The new community garden behind St Barnabas Church. Photograph: Core Arts

A mental health charity in Hackney is to open a community garden that has been worked on for 20 months by more than 500 volunteers.

The garden is the pride of Core Landscapes, the horticultural branch of Core Arts, and can be found tucked behind St Barnabas Church on Homerton High Street.

TV gardener and charity patron Mark Lane will cut the ribbon alongside Hackney Mayor Caroline Woodley on 8 June.

Core Landscapes project director, Nemone Mercer, said: “Community gardens create opportunities for people to come together, learn green skills and make real changes to their local environment.

“Together we can bring about real positive changes to our neighbourhoods and inspire others to do the same.”

The charity runs community workshops. Photograph: Core Arts

The charity hosts regular volunteering sessions and gardening classes for the local community, all with the aim of improving people’s health and wellbeing.

Ahead of launch day, the gardeners are filling up the flowerbeds and appealing for plant donations.

“We can find a home for any unwanted plants that come our way to help make this garden grow,” Mercer added. “It’s a lovely way to make an urban community garden.”

The charity wants to increase biodiversity in the area and bring colour, scent and food-growing to the garden.

“What is good for wildlife is good for people too,” Mercer continued. “This garden will be a sanctuary for both.”

Gardener Mark Lane will cut the ribbon with the Mayor of Hackney. Photograph: courtesy Core Arts

The ribbon-cutting ceremony is part of a bigger opening day event, which has been timed to coincide with London’s Open Gardens weekend.

From midday until 5pm, guests will be able to enjoy an arts and crafts fair, garden tours, live music, and shop for cut-price plants.
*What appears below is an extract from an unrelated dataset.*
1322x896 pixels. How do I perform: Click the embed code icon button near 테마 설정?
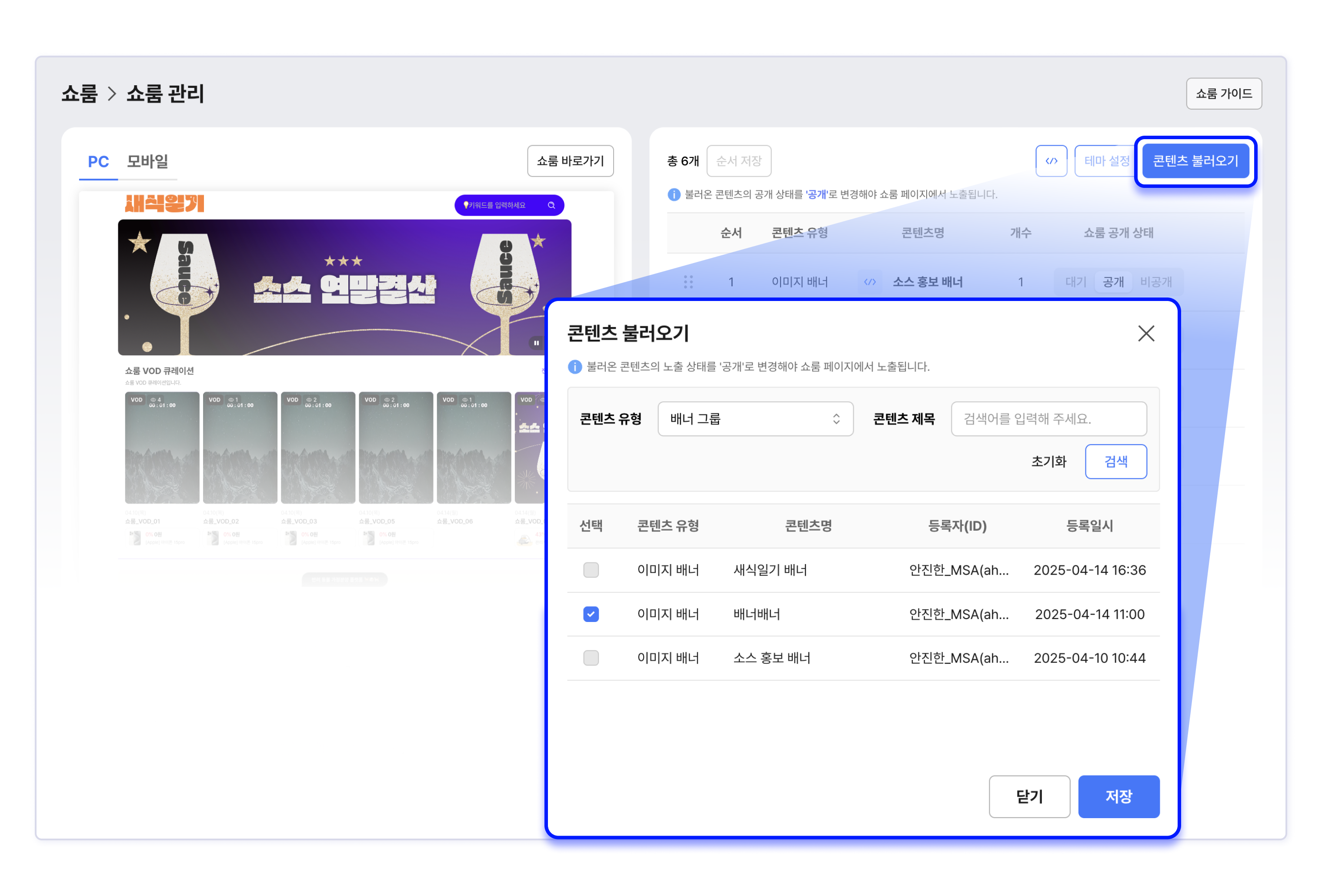[x=1051, y=161]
Cakes, refreshments and a licensed bar are also promised, with all ages welcome to attend.

Core Landscapes already runs two other award-winning sites: a street-level garden close by on St Barnabas Terrace and a rooftop oasis on Wardle Street.

The charity has also won recognition for its imaginative use of recycling, with a variety of its garden components built from repurposed materials.